Por exemplo, o Programa de Uso Eficiente da Água do Canadá - quarto colocado na lista dos mais ricos de água doce do mundo, onde o Brasil ostenta o primeiro lugar com uma descarga de água nos seus rios de quase 50% superior - reduziu as taxas de demanda de água de em média 40% e protelou os investimentos para construção de novas obras de captação por mais de 20 anos. Este programa compreendeu, dentre outros itens: a inclusão do tópico no ensino do 1o e 2o Graus, uma farta produção e distribuição de cartilhas, cartazes e outros instrumentos de informação à sociedade em geral, uma ajuda de quarenta dólares canadenses por peça para substituição de até três bacias sanitárias por residência durante o programa. Vale destacar que, tal como no Brasil, as bacias sanitárias antigas consomem entre 18-20 litros por descarga, enquanto os modelos mais modernos, já disponíveis no mercado nacional, necessitam apenas de 6 litros de água.
No Brasil, enquanto os órgãos responsáveis pela gestão dos nossos recursos hídricos - federais e estaduais - continuam discutindo os aspectos dominiais referidos na Constituição de 1988, verifica-se uma verdadeira corrida para captação da água subterrânea para abastecimento humano, industrial e irrigação, principalmente, pelo fato de ser a alternativa mais barata e representar uma solução de regularidade de fornecimento, frente aos freqüentes períodos de racionamento. O alcance econômico e social da captação da água subterrânea que ocorre nas áreas urbanas do Brasil, já coloca o poço na relação dos atrativos comerciais dos empreendimentos imobiliários mais importantes, tais como a sauna, a quadra poli-esportiva, a piscina, dentre outros itens.

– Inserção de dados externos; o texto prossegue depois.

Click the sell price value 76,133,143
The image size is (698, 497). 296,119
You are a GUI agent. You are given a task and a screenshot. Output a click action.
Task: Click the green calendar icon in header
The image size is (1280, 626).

Regra geral, a água subterrânea que ocorre numa determinada bacia hidrográfica, quando captada por meio de poços construídos, operados e abandonados atendendo as especificações técnicas disponíveis - de ordem geológica, hidráulica e sanitária - pode ser extraída na própria área de uso e apresentar boa qualidade natural para consumo humano. Desta forma, o manancial subterrâneo - captado por meio de fontes, poços escavados ou poços tubulares - é o utilizado no mundo em geral e no Brasil pelas empresas que comercializam água engarrafada.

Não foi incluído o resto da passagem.